═════ DATA RECORDS ═════

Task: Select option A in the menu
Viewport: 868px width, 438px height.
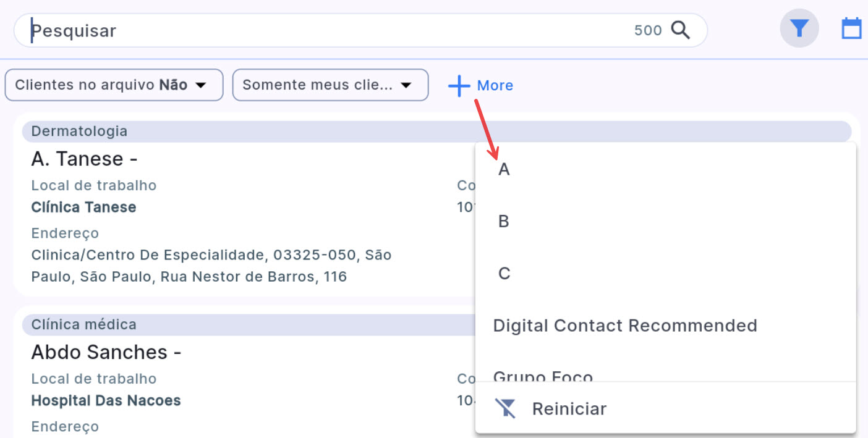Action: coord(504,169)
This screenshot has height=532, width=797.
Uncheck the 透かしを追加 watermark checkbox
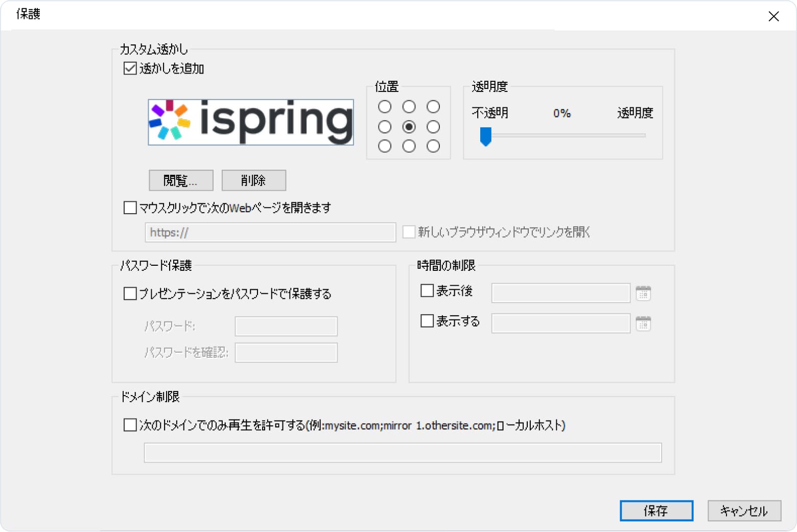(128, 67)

═════
═════ DATA RECORDS ═════

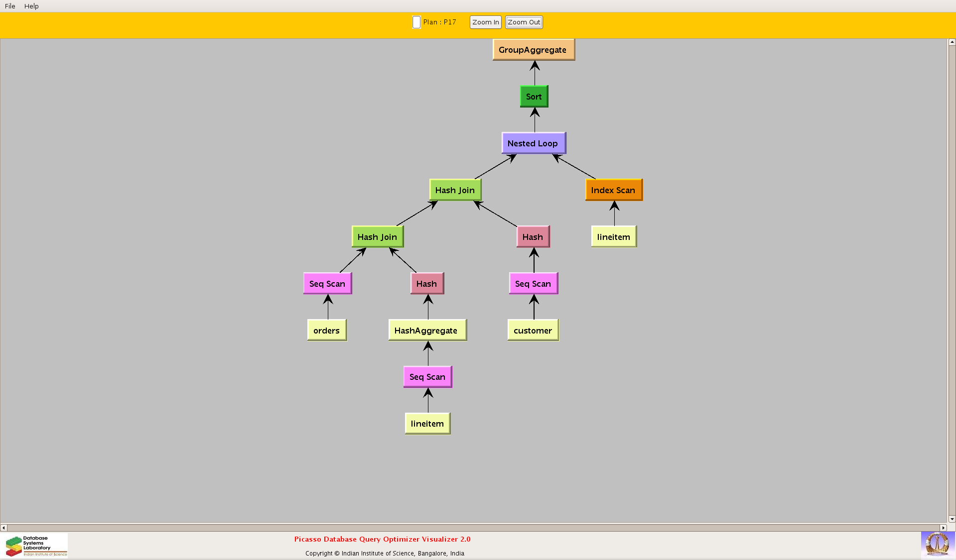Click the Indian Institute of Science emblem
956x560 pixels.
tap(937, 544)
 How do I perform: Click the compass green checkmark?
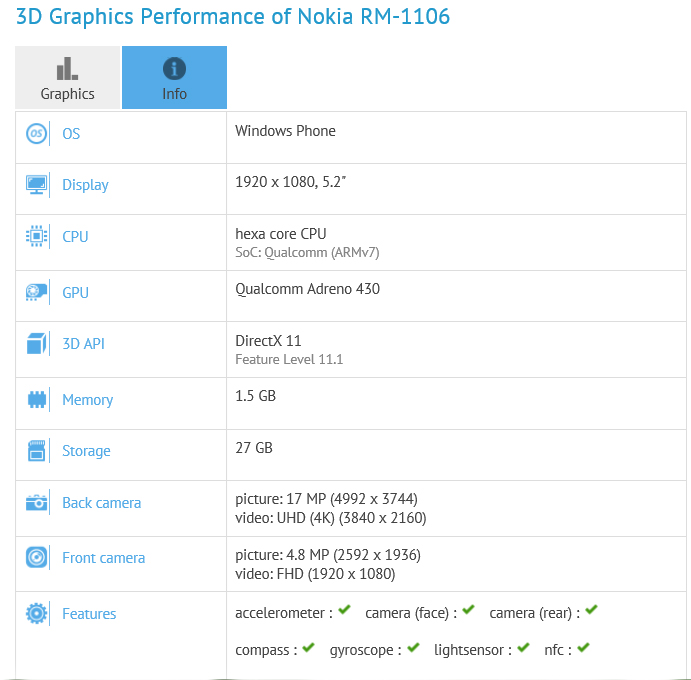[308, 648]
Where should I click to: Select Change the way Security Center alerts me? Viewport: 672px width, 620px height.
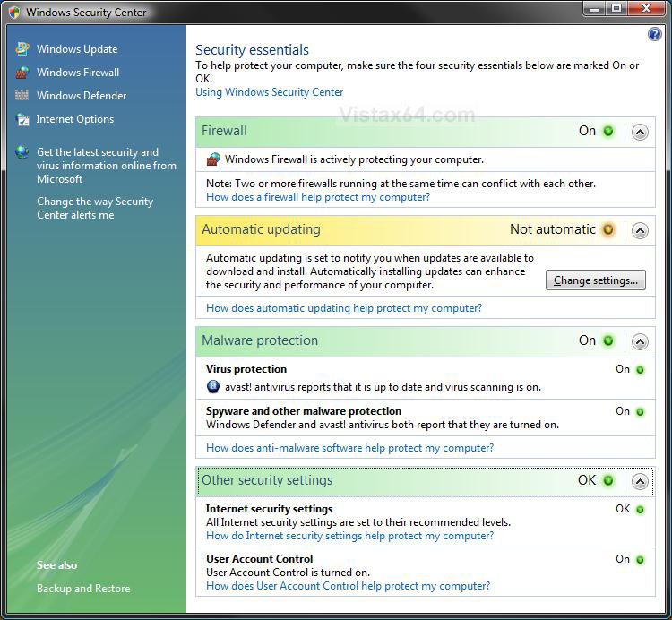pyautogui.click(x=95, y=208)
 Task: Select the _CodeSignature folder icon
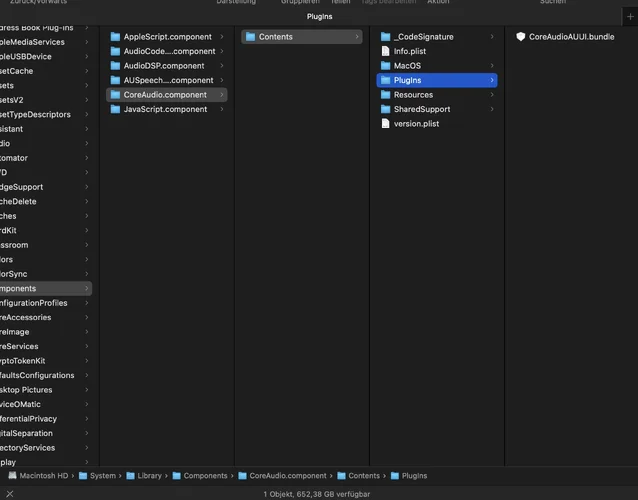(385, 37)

═════
═════ DATA RECORDS ═════

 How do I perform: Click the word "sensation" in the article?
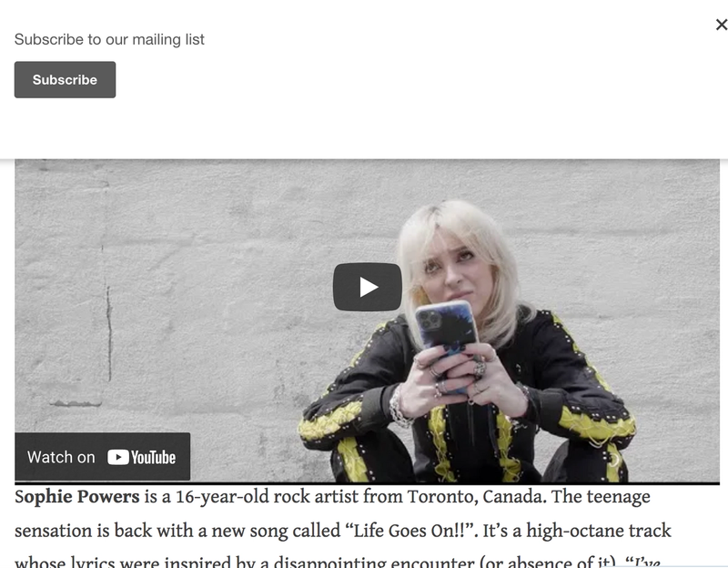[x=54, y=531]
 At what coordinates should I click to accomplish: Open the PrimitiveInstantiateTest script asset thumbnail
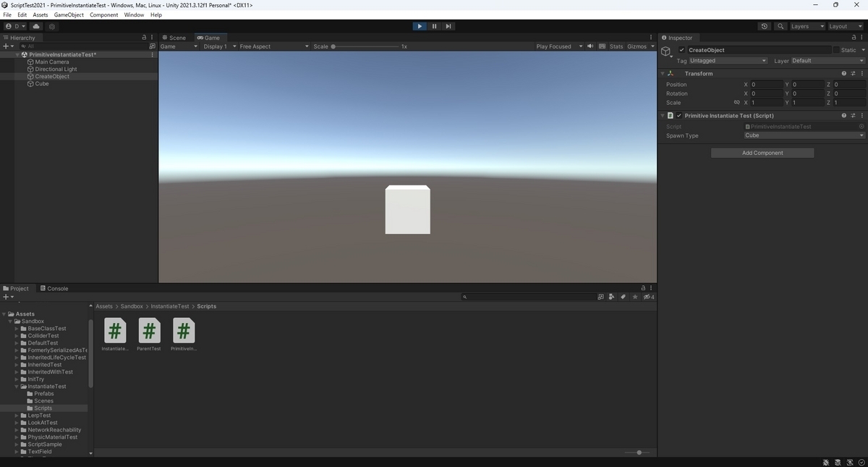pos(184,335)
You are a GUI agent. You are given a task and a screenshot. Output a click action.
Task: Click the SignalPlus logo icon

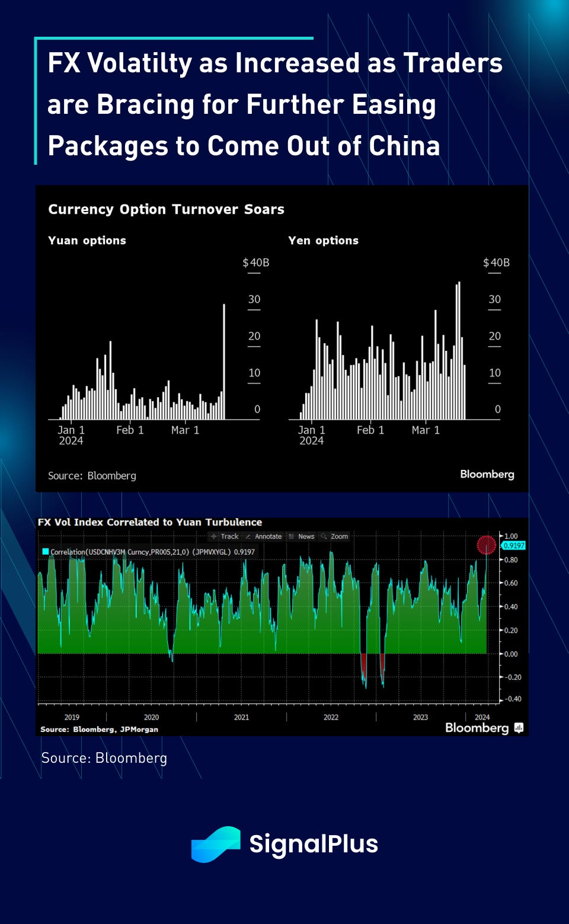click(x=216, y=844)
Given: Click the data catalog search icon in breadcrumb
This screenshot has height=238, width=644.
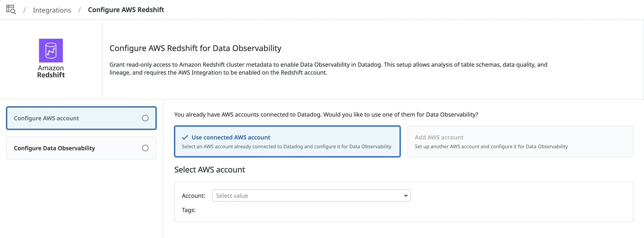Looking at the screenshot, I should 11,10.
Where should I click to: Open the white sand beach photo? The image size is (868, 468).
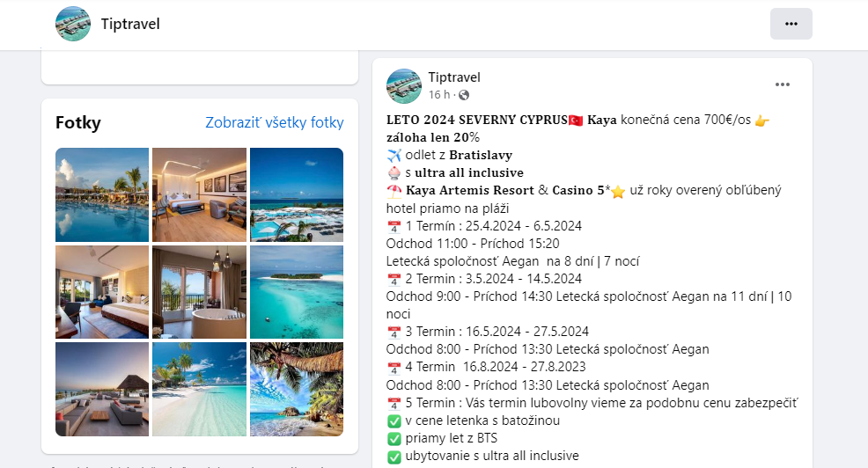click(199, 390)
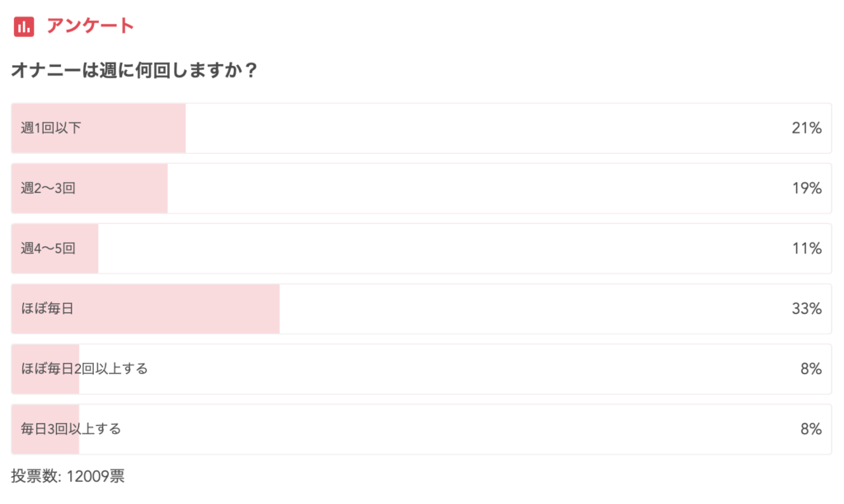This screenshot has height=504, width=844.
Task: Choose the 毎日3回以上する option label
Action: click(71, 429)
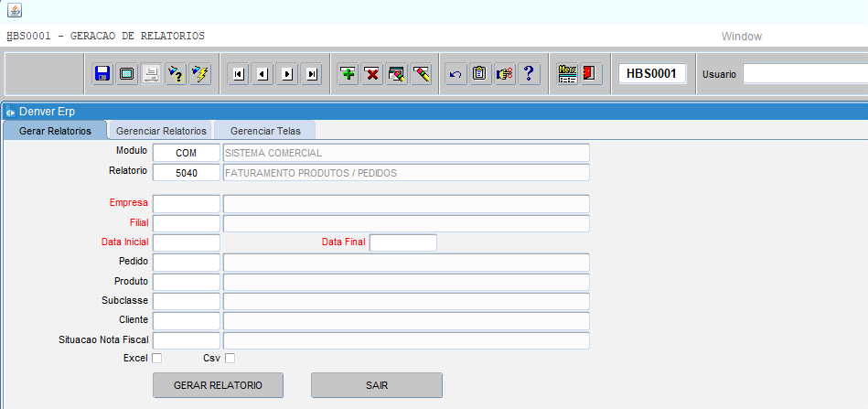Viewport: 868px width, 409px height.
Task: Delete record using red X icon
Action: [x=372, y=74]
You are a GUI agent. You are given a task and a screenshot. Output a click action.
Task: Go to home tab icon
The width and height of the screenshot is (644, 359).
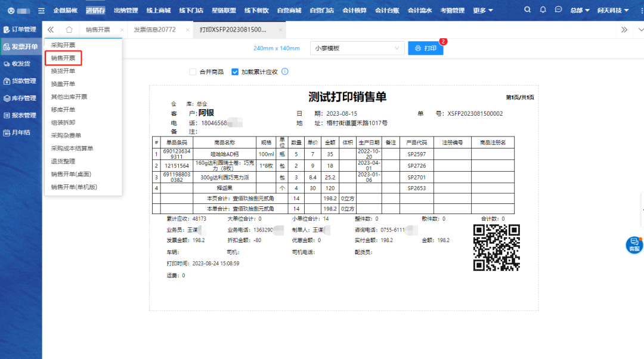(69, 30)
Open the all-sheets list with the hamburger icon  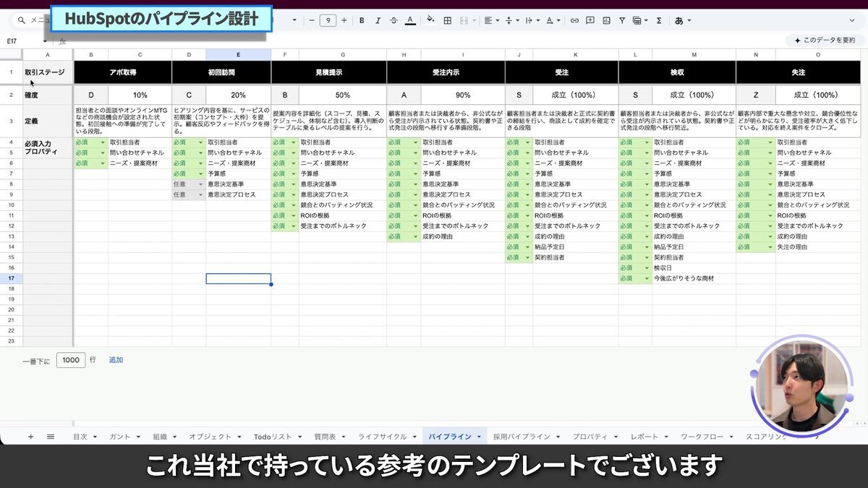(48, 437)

═════

## GOAL OF THE EXERCISE
Copy only the lines above from the one containing "Given: Click the" through the one containing "Task: Go to home tab icon", both included. Leave out the pictures.

## RESULT OF THE TASK
Given: Click the data catalog search icon in breadcrumb
This screenshot has height=238, width=644.
Looking at the screenshot, I should 11,10.
Where should I click to: Open the white sand beach photo? The image size is (868, 468).
click(199, 390)
This screenshot has height=504, width=844.
Task: Choose the 毎日3回以上する option label
Action: click(71, 429)
Viewport: 868px width, 409px height.
Task: Delete record using red X icon
Action: [x=372, y=74]
You are a GUI agent. You are given a task and a screenshot. Output a click action.
Task: Go to home tab icon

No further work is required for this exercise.